[Opening Record excerpts section]

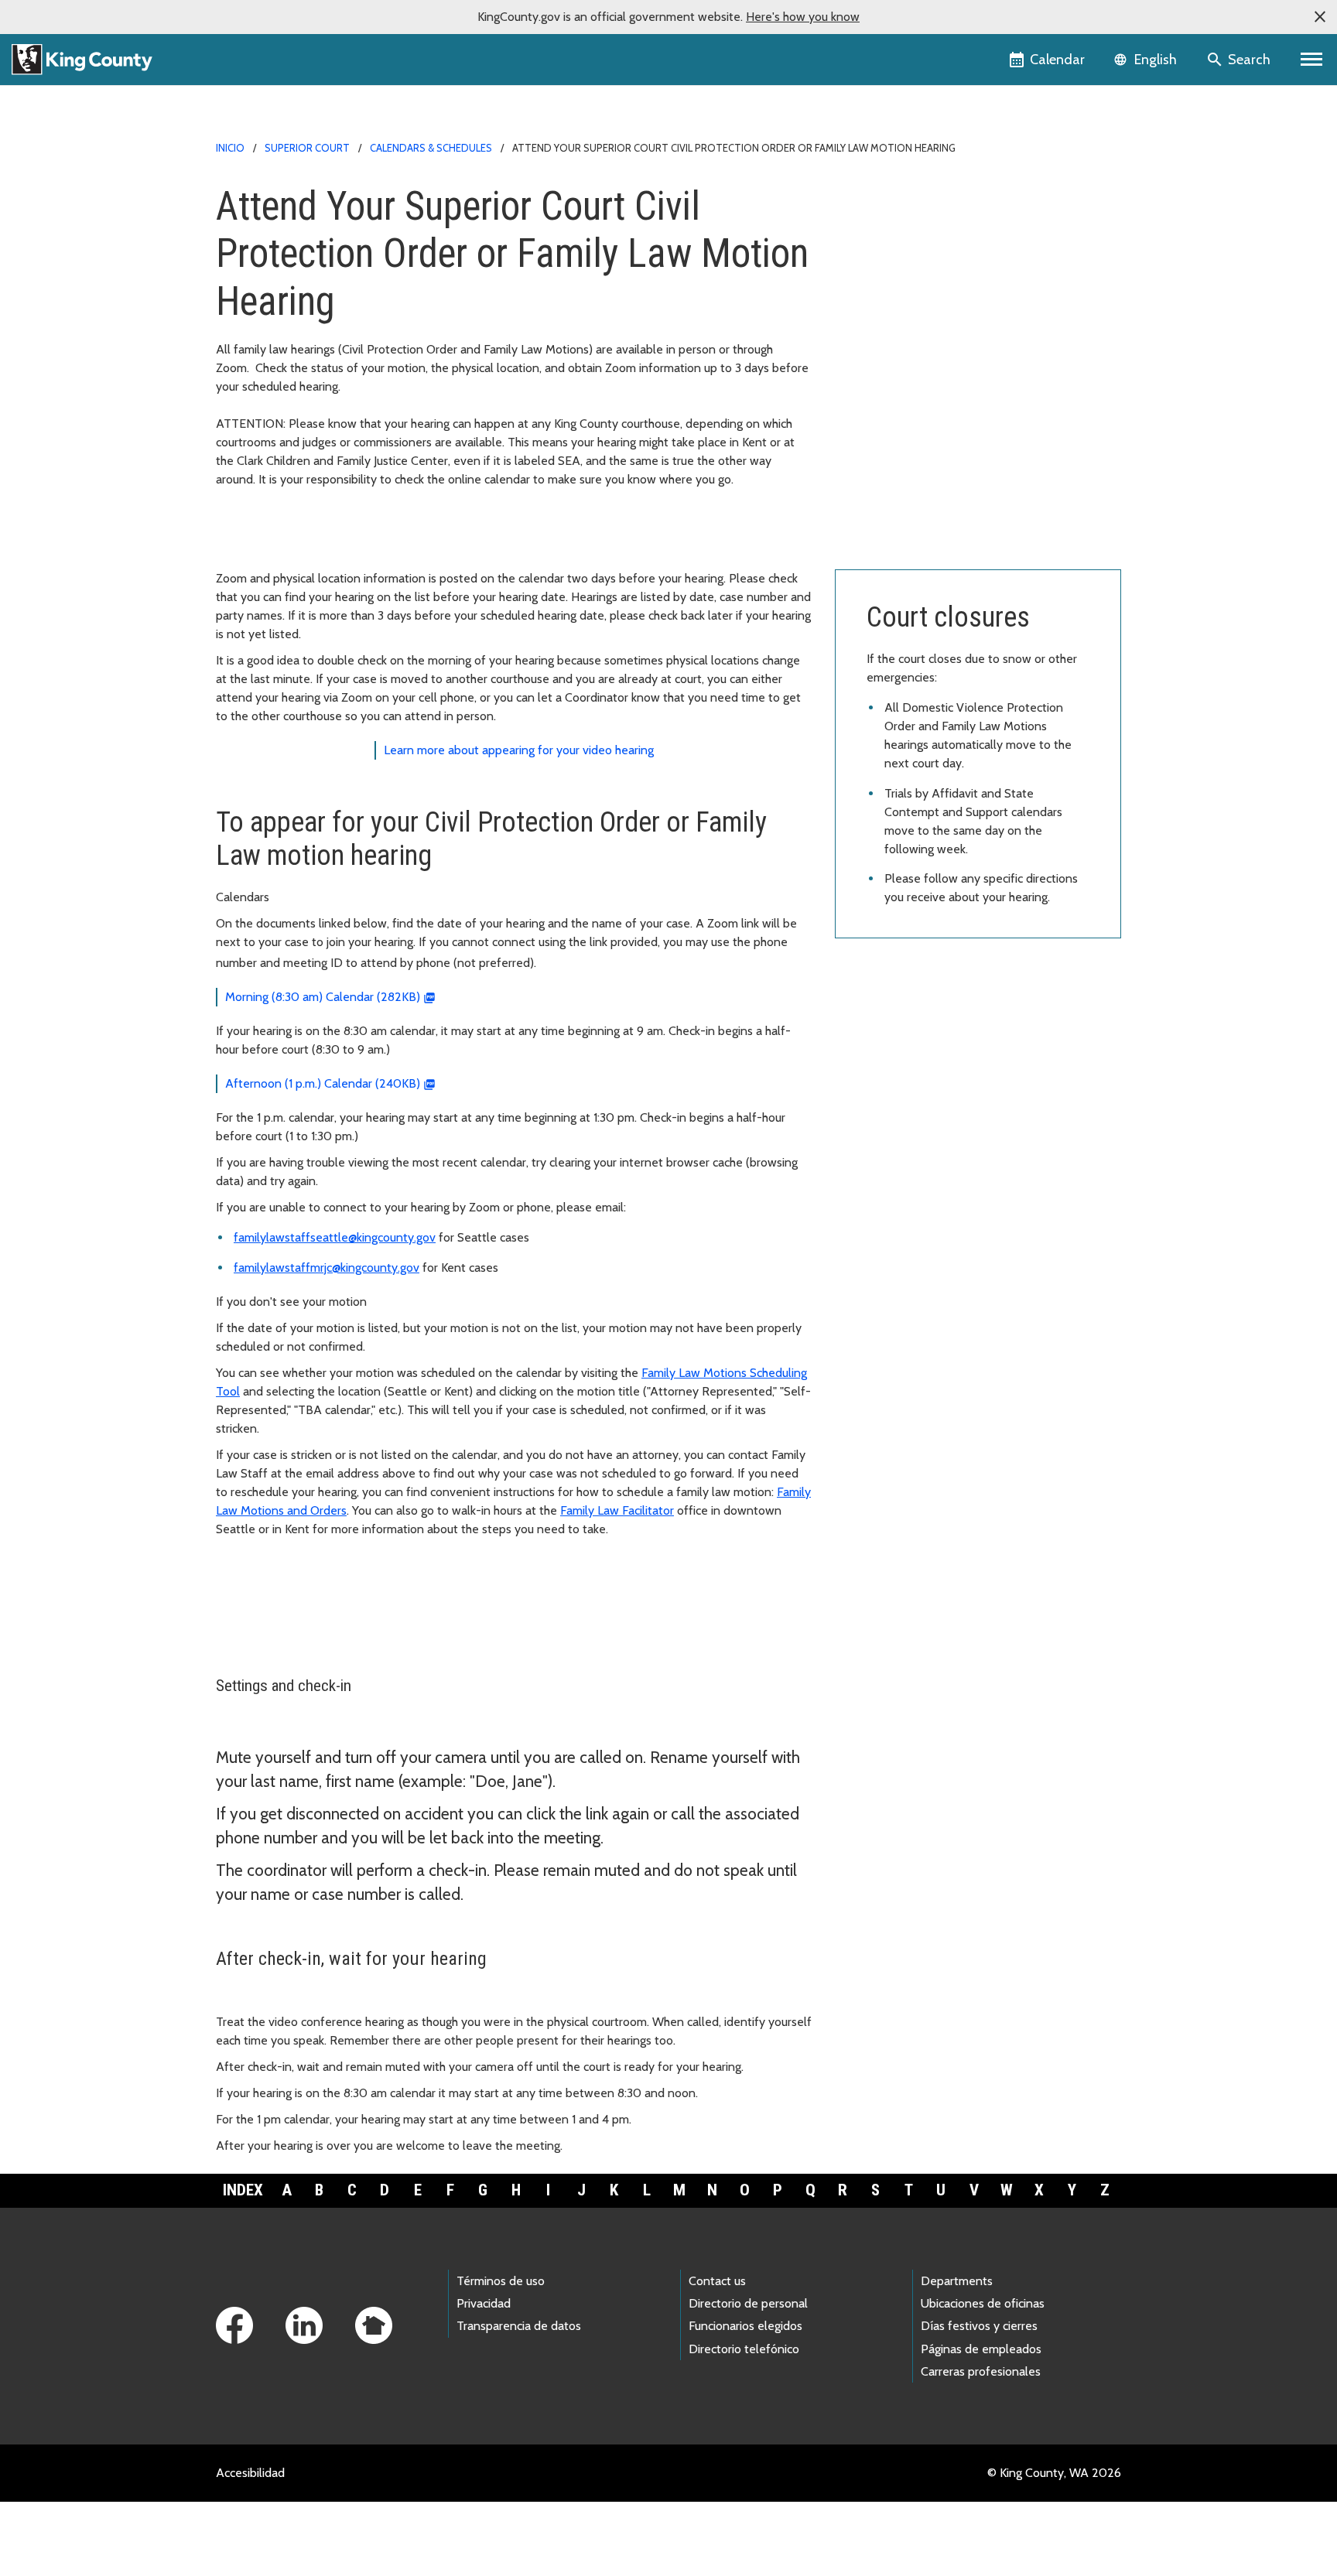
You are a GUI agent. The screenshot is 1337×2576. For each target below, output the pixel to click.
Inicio (230, 148)
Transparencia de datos (518, 2325)
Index (243, 2190)
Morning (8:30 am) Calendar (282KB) (322, 996)
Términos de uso (500, 2281)
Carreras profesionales (981, 2371)
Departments (957, 2281)
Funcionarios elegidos (745, 2325)
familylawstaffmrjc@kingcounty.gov (326, 1267)
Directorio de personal (748, 2303)
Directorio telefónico (744, 2349)
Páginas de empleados (981, 2349)
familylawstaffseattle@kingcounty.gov (335, 1237)
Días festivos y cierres (979, 2325)
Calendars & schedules (431, 148)
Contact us (717, 2281)
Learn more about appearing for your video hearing (519, 750)
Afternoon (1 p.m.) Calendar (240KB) (322, 1083)
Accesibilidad (250, 2472)
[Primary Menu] (1312, 59)
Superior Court (307, 148)
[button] (1320, 17)
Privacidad (483, 2303)
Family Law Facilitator (617, 1510)
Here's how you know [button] (803, 16)
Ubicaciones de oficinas (983, 2303)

[Closing Record excerpts section]

Problem to work on
Determine the number of lines in the entries that contain the word "kingcounty". Give that number and nothing more.

Written answer
2